SDG&E's long-term resource plan, which includes a 500kV transmission line in the 2010 time frame, was found in D.04-12-048 to be reasonable to satisfy SDG&E's transmission grid reliability needs. If the SGRP is not performed, it appears that Unit 3, and likely Unit 2, will continue in operation beyond 2010. As a result, there appears to be sufficient time for SDG&E to construct such a line. Therefore, we agree with SDG&E that such a transmission line will be built by SDG&E regardless of whether the SGRP is undertaken, and will be available to mitigate the effect of SONGS shutdown. For this reason, and the fact that we are addressing only SCE's costs for transmission mitigation if SONGS shuts down, we need only address the amount of voltage support equipment needed by SCE.

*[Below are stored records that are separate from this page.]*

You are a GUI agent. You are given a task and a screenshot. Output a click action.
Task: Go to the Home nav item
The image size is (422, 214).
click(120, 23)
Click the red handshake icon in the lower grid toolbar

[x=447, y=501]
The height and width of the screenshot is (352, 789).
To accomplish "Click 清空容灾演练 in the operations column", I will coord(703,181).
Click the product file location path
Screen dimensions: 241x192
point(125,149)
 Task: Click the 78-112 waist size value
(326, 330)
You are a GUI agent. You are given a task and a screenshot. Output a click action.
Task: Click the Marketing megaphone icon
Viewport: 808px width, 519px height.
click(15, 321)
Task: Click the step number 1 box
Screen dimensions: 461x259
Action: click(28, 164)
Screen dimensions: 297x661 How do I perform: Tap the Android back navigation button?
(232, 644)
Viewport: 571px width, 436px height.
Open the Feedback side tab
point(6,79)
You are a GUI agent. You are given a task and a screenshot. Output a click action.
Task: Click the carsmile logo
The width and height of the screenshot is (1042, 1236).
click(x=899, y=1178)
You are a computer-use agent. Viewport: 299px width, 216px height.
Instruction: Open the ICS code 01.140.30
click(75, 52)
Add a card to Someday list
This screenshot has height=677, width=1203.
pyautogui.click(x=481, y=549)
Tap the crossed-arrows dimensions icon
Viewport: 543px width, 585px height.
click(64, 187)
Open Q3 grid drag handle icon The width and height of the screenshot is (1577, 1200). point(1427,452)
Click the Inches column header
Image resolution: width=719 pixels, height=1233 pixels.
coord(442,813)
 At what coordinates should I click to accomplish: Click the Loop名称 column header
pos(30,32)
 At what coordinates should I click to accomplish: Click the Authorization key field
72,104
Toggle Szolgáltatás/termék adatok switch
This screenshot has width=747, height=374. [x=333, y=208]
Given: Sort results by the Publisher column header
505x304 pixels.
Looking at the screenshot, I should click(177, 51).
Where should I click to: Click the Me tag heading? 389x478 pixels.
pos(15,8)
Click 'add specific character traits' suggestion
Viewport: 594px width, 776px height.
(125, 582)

Both SCE and SDG&E agree that additional voltage support equipment will be needed to mitigate the effects of shutting down SONGS. However, they do not agree on the amount. SCE's three scenarios indicate an average of 1,136 MVARs of voltage support equipment to be installed by SCE. SDG&E estimates the total requirement for it and SCE at 598 MVARs, of which 354 MVARS would be attributable to SCE's transmission system. Given the uncertainty as to the exact nature of the transmission line SDG&E will build, we believe that the voltage support equipment requirements proposed by SCE and SDG&E provide a reasonable range (354-1,136 MVARs) of voltage support equipment to be installed on SCE's transmission system. The midpoint of this range is 745 MVARs at a cost of $78.8 million, which we find reasonable and will use in our base case.
Steam generator tube degradation forecasts are expressed as the percent probability that a unit (its steam generators) will exceed the plugging limit.22 SCE's tube degradation forecasts are based on statistical forecasts by DEI. SCE adjusted the DEI forecasts (SCE increased the probability that the units would exceed the plugging limit) to include subjective components to account for changes in industry experience, and NRC guidance and requirements.
TURN recommends that SONGS should be assumed to run, in the absence of the SGRP, until the probability of exceeding the plugging limit is 50%. It states that this would be one to two refueling outages later than 2009, based on SCE's information.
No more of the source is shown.